The late 1960s were such a period. It seemed that television,
music, and fashion turned from black and white to color overnight, and
weirdness reigned.
So in 1969, when Beacon Records in the UK (and Philips in
the US) issued an album of electric blues by a 35-year-old Guyanese-born folksinger named Ram
John Holder, who dressed in crushed velvet, leather, and sunglasses, nobody
batted an eye. Even if the album was called Black
London Blues and each song title on the album ended with the word “blues.”
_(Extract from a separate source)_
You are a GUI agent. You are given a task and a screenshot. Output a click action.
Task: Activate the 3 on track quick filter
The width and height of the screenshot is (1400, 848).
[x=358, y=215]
Holder had spent time singing folk music in New York then
went to London. After much stage work and a film appearance, he wrote some
pieces about the immigrant experience in the UK and committed them to vinyl.
Of the songs on Black
London Blues, my personal favorite is the lead track, “Brixton Blues.” In
it, he describes being driven to alcoholism and dependency by white-on-black
AND black-on-black cruelty in a tough neighborhood of London. I find the rhythm
guitar strong and crunchy, the rhythm section super-funky, and the solo
absolutely stratospheric. Terrific vocal too.
The album sold in microscopic qualities, but Holder made
more records and has continued acting as well.
This is really great - you, or someone else has shared this with me before. Maybe not this song, but the album - it's really familiar. I digging this a lot!